Americans stepped up their purchases of new homes in July, with sales surging in the Northeast. The Commerce Department says new-home sales rose 5.4% last month to a seasonally adjusted annual rate of 507,000, recovering from a slide in purchases in June. Buyers have crowded into the housing market this year. Backed by solid job growth over the past two years and relatively low mortgage rates, sales of new homes jumped 21.2% through the first half of 2015, although the government sales report is volatile on a monthly basis. New-home purchases climbed 23.1% in the Northeast, with smaller gains in the South and West. Sales slumped in the Midwest.
Housing is once again driving growth as the stock market has stumbled. Americans have felt more confident about their economic prospects, causing them to return to the housing market that initially sparked the Great Recession in late 2007. But supplies of new and existing homes have been tight, pushing up prices and limiting choices for would-be buyers.

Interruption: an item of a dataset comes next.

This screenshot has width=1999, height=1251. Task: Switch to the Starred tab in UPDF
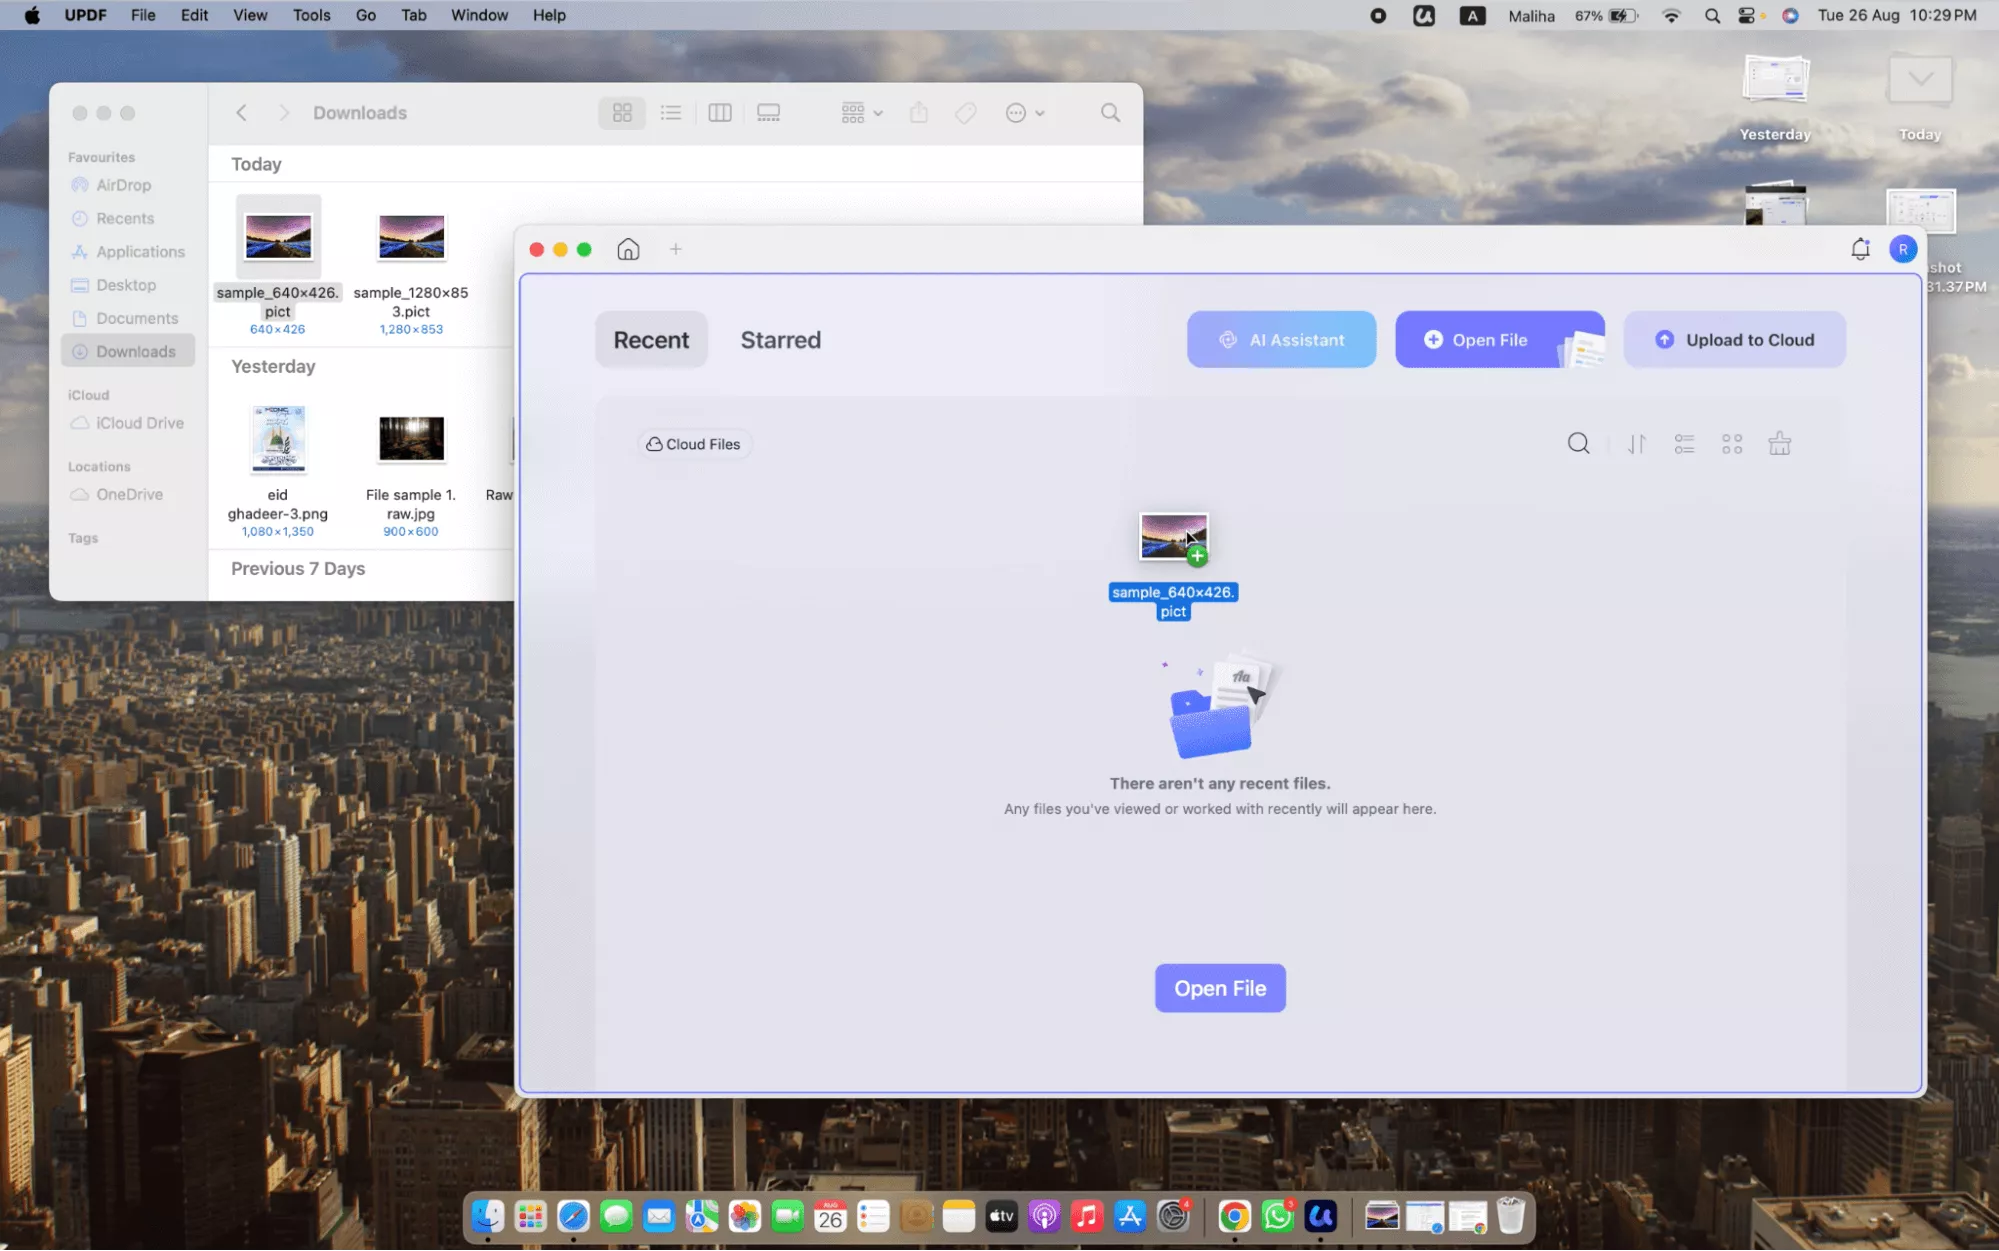point(780,339)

There is 5.2 months’ supply of new homes available, compared to six months in a healthy market. The shortage of listing has enabled the median price to rise 2% over the past 12 months to $285,900. Separately, Standard & Poor’s/Case-Shiller 20-city home price index has risen 5% in June from a year earlier. Inventories are similarly tight among existing homes.
The National Association of Realtors said last week that sales of existing homes rose 2% last month to a seasonally adjusted annual rate of 5.59 million, the fastest rate since February 2007. Sales have jumped 9.6% over the past 12 months, while the number of listings has declined 4.7%.